In this study, ConA-induced DNT expressed the perforin gene at levels significantly higher than those in CD4+ T cells (Figure 1e). To test the role of perforin in ConA-induced DNT-mediated suppression, we compared the suppressive function of DNT induced from WT C57BL/6 mice with that of cells from perforin-KO C57BL/6 mice in vivo. We injected perforin-KO mice and WT mice with ConA, then isolated DNT from both sets of mice 2 days later. Next, we adoptively transferred the isolated cells into naïve WT mice, and then administered ConA. The results of this assay are shown in Figures 6a and b. The mice that received WT DNT before the ConA challenge showed significantly lower levels of serum ALT and no obvious hepatocyte necrosis. However, the protective effect was partially abrogated by knocking out perforin expression in DNT. The mice that received perforin-KO DNT before ConA challenge showed significantly higher serum ALT levels and significant hepatocyte necrosis. These results suggested that perforin played an important role in DNT-mediated regulation.

Figure 6.

Figure 6

Open in a new tab

ConA-induced DNT exerted their immune modulation function primarily through the perforin pathway. Adoptive transferring of ex vivo converting CD4+ T cells to DNT also significantly protected liver from immune-mediated injury. ConA-induced DNT from either WT or perforin-KO animals were transferred into WT C57BL/6 mice, followed by ConA treatment. The protective competence of DNT toward ConA-induced liver damage was significantly reduced in the perforin-KO DNT-preventive group, which manifested as significantly higher ALT levels (a) and obvious hepatocyte necrosis compared with the pretreated WT DNT (b). Paraffin sections, original magnification: × 200. Ex vivo CD4+ T cells converted DNT were transferred into WT C57BL/6 mice, followed by ConA treatment. Ex vivo converted DNT significantly limited ConA-induced liver injury. Serum aminotransferase (ALT) levels ((c), P<0.001, n=4 in each group) were significantly decreased compared with the ConA group. The severity of hepatocyte necrosis, shown by pathological analysis, was also significantly reduced in the pretreated-ex vivo converted DNT group (d). Paraffin sections, original magnification: × 200. **P<0.01, *P<0.05

Ex vivo converted DNT from CD4+ T cells protect the liver from immune-mediated injury

To test the potential application of utilizing this novel differentiation pathway in immune-mediated liver damage, we isolated CD4+ T cells from WT C57BL/6 mice, and converted CD4+ T cells into DNT in vitro with ConA challenge, then adoptive transferred these ex vivo converted DNT to C57BL/6 mice followed by ConA administration. As shown in Figures 6c and d, ex vivo converted DNT significantly limited ConA-induced liver injury. Serum ALT levels were significantly decreased compared with the ConA group. The severity of hepatocyte necrosis, shown by pathological analysis, was also significantly reduced in the ex vivo converted DNT-pretreated group. These results suggested that ex vivo converted DNT also served as an immune regulator in the protection of ConA-mediated liver injury, and may have the potential feasibility of utilizing this novel differentiation pathway for the prevention and treatment of immune-mediated liver injury.

Discussion

The immune system has evolved to exert an effective defense against pathogens as well as to minimize excessive immune-mediated tissue damage caused by immune responses against self-, allo- and environmental antigens. ConA-induced liver injury in mice is a well-characterized model of T cell-mediated liver disease depends on the activation of T lymphocytes by macrophages in the presence of ConA and has been extensively used to mimic many aspects of human T cell-mediated liver disease.12, 21, 22 During immune-mediated liver injury, how immune system appropriately downregulates activated immune components and restores its balance still needs to be further investigated.

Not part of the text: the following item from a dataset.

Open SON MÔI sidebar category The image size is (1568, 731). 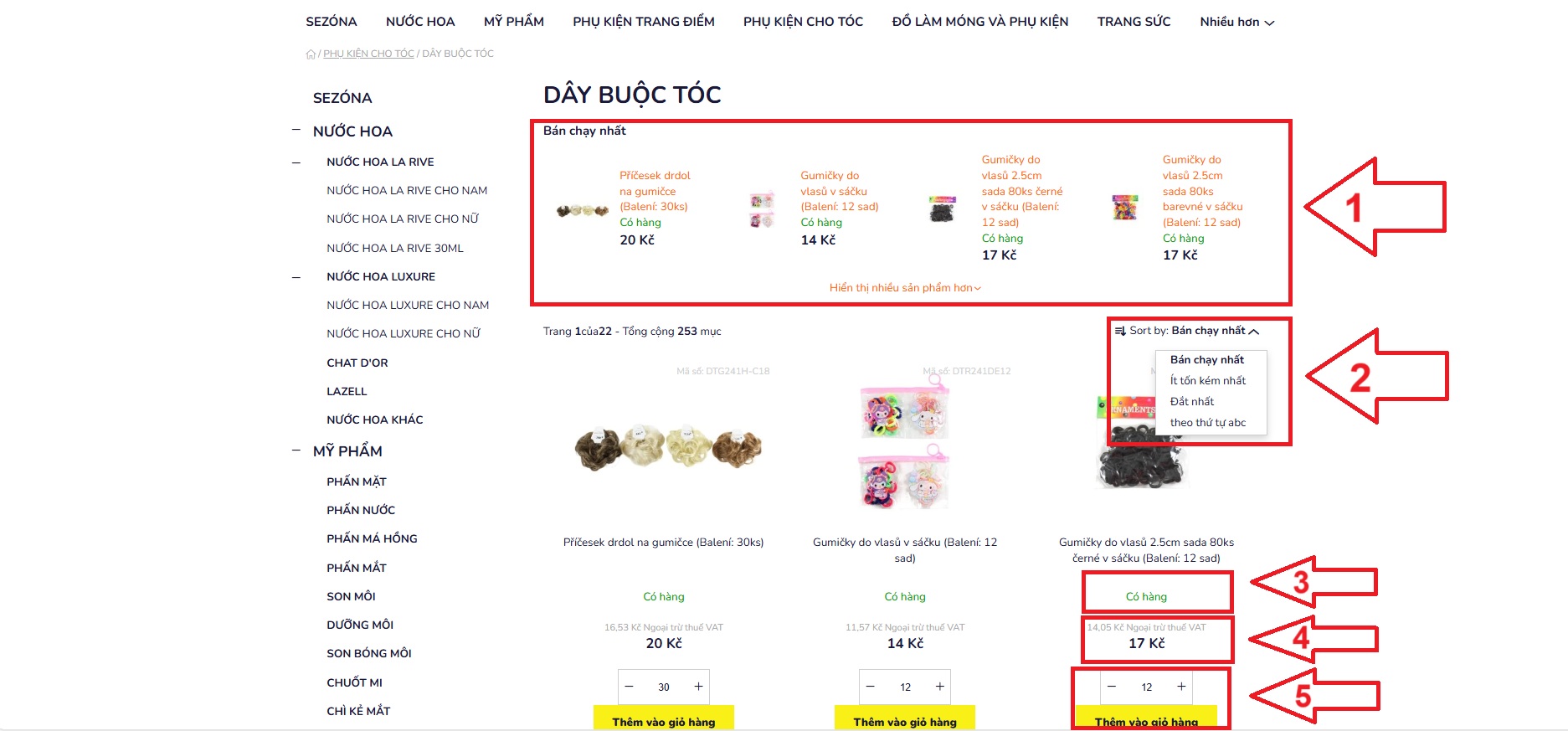[351, 596]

DNT compose only 1–5% of total T cells in mice and humans, and have strong suppressive activity toward CD4+ T cells and CD8+ T cells,11, 23, 24, 25 as well as B cells,23, 26 dentritic cells27 and NK cells.28 In this study, in addition to the expected pathological necrosis of hepatocytes described after ConA treatment, we found that peripheral DNT were unexpectedly induced, increasing up to threefold in a dose- and time-dependent manner compared with untreated controls. We also provide key evidence that these ConA-induced DNT are regulatory cells that protect mice from immune-mediate liver injury through inhibition on the activation of lymphocytes and proinflammatory cytokine secretion. Fluorescence-activated cell sorting analysis confirmed that ConA-induced DNT were TCRβ+, B220+, CD44+ and CXCR3+. These DNT did not express Foxp3, and they expressed very low levels of IL-2, IL-4, IL-10 and IL-17a, but high levels of IFN-γ and granzyme B. Perforin, a cytotoxic-related gene, was expressed by DNT at an extremely high level. When mice received perforin-KO DNT before ConA challenge, the protection of DNT against this immune-mediated liver injury was significantly reduced, suggested that perforin plays an important role in DNT-mediated immune regulation. Furthermore, using an adoptive transfer model and in vitro migration assay, we found that DNT home to the liver and its draining lymph node to exert their protective function. In addition, the interaction between CXCR3 and its ligands CXCL9/CXCL10 plays an important role in DNT migration.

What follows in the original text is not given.